The 504 sentences left aside will be an evaluation treebank that we use as a control
group.
    Another new treebank, Sequoia [5], which is composed by 3, 200 sentences coming
from different horizons, will also be used for experimentation. It is annotated using the
same convention as the French Treebank.
    This article will firstly overfly the transducer we use to transform syntactic trees
into derivation trees, then we will focus on PCFG extraction. In a third part, we will
detail the experimental results, obtained by using our PCFG to find the best analysis
for a sentence, via the CYK algorithm [19].

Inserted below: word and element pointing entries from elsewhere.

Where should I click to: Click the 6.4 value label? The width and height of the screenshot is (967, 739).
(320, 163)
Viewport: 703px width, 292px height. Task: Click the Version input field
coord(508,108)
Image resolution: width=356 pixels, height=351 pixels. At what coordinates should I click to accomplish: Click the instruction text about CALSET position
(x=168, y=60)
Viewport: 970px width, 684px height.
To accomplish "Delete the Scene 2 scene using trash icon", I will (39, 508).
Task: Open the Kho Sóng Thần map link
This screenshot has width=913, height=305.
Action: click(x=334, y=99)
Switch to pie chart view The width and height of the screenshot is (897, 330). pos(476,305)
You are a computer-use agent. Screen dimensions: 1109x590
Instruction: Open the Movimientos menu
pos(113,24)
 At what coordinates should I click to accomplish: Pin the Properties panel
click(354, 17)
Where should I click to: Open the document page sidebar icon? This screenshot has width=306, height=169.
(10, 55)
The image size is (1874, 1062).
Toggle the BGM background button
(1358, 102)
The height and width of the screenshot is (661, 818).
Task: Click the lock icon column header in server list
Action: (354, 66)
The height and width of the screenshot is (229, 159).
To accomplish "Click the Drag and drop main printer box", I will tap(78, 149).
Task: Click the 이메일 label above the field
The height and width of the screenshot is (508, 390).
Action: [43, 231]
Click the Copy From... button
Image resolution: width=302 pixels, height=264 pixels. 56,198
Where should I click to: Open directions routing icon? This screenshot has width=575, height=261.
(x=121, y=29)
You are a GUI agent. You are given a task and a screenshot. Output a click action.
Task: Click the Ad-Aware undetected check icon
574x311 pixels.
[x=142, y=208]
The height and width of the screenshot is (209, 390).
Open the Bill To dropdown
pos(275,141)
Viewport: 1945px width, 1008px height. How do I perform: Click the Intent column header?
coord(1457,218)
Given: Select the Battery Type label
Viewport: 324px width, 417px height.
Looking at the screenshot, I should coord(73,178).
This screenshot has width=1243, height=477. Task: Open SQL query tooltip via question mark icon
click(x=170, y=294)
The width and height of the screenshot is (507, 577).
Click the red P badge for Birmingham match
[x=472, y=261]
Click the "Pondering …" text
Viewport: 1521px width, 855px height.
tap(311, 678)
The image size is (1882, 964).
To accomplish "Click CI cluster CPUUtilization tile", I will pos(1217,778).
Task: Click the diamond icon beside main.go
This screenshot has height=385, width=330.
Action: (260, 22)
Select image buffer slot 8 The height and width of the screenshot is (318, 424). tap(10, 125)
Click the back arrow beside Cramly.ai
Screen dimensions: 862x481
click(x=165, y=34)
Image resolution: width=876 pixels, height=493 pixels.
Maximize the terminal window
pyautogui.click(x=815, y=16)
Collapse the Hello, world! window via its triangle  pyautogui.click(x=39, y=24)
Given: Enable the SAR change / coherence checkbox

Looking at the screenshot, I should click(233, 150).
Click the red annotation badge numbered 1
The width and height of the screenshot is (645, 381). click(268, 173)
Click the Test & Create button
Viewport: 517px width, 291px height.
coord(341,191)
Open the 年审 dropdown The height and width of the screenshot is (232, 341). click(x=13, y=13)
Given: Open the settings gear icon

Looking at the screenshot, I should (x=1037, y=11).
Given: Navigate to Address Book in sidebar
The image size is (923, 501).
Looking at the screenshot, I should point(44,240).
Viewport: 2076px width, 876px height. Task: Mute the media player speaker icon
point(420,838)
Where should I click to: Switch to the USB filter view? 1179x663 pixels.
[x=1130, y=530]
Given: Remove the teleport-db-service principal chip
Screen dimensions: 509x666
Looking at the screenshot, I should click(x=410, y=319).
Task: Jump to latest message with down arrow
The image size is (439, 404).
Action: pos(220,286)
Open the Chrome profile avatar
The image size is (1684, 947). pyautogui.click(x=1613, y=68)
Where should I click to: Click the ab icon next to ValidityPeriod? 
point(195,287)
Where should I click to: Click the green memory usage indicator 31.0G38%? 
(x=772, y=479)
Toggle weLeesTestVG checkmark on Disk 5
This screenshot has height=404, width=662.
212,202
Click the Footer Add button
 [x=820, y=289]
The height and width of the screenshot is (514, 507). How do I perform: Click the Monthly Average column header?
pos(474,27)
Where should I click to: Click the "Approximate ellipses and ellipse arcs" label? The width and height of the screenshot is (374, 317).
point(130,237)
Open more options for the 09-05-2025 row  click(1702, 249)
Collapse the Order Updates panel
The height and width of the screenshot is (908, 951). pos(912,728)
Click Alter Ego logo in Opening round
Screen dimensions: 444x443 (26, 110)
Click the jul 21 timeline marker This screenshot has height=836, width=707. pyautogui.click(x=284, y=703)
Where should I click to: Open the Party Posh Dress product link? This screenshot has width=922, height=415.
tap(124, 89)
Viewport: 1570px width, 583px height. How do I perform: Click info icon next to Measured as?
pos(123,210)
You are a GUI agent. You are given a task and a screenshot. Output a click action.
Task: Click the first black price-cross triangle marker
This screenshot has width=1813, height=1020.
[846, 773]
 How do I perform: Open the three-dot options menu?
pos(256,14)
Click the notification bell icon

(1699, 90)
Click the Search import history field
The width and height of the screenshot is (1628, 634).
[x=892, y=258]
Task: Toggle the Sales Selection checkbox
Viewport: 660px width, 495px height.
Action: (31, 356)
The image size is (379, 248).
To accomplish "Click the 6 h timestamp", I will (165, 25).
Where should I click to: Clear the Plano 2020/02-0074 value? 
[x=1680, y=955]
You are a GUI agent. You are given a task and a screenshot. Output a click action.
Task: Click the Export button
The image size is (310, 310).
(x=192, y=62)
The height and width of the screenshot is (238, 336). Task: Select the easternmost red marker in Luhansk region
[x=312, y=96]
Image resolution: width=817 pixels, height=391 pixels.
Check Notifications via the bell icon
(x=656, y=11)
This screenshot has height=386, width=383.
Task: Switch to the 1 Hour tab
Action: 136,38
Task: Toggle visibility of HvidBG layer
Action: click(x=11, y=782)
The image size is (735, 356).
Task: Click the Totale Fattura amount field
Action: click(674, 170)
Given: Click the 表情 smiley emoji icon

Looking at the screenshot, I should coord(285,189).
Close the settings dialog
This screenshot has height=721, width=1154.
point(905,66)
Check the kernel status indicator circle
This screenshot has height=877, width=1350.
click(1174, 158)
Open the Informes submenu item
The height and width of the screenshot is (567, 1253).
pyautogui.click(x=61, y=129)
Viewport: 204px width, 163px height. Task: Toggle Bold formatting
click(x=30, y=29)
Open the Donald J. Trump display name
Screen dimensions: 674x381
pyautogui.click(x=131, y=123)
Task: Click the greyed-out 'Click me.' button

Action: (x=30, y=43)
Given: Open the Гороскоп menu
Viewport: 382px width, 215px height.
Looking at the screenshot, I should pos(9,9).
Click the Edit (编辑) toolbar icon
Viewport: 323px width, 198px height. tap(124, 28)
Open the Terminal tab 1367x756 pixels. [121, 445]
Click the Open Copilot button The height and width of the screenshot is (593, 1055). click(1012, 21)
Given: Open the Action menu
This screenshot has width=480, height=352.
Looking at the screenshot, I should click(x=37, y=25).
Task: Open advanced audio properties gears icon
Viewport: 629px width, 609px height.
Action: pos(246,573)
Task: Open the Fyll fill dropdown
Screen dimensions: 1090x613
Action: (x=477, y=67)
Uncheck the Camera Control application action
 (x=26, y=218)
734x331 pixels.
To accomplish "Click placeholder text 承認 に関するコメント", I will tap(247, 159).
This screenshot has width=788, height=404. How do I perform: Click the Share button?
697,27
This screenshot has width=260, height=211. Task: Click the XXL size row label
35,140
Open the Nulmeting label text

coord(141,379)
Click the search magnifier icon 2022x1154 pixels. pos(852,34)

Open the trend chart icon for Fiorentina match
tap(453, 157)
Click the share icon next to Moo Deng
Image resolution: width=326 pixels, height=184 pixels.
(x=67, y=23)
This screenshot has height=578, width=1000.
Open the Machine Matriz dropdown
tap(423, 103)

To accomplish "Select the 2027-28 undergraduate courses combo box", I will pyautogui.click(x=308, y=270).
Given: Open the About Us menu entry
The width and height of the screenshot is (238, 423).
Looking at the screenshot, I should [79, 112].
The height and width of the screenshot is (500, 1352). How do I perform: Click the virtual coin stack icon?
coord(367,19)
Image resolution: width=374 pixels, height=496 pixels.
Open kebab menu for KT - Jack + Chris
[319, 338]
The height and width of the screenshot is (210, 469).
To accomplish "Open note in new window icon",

2     Generalized Tree Transducer
It exists many way to make a syntactic analysis of a treebank, as we can see with the
work of Hockenmaier [8], or Klein and Manning [10], but they were not applicable over
the French Treebank or they did not gave simple AB grammar.
    The transducer we created is the central point of the grammar extraction process.
Indeed, the binarization of syntactic trees parametrize the extracted grammar. We
based our works on usual derivation rules of an AB grammar used in computational
linguistic and the annotations of the treebank itself [2]. The annotations give two types
of information about the trees :
POS-tag: the Part-Of-Speech tags, booked for the pre-terminal nodes, indicates the
   POS-tag of the daughter node. For example NC will be used for Common Noun,
   DET for a determinant, etc.
Phrasal types: the nodes which are not a terminal or a pre-terminal node are anno-
   tated with their syntactic categories and sometime the role of the node. A NP-SUJ
   node will correspond to a Noun Phrase used as a subject for the sentence.
For the usual derivation rules, they are instantiation of elimination rules of Lambek
calculus (see Fig. 1). We based ourselves on other annotation methods : a NP node will
have the type np, a sentence type will be s, a preposition phrase taken as an argument
will have the type pp, and so on.
    A transducer, like defined by TATA [7], is an automaton which read an input and
write something on output. It can be applied to trees and transform the shape of them.
The transducers have some feature especially important for our work. Indeed, they are
non erasing (it ensures us that we do not lost informations during the transduction),
linear (the transduction will not change the order of the words in the sentence) and
ǫ-free (gives more control over the transduction). The G transducer, developed by
Sandillon-Rezer in [17], has additional features that feet better with the global shape
of the treebank:
Recursivity: Our transducer can apply a rule to a node, looking only on its label but
   with an arbitrary arity. It generalize the usual definition of transduction rule, by
   matching node with an arbitrary number of daughters. The study of each specific
   case of the rule can transform the recursive rule into a set of ordinary rules.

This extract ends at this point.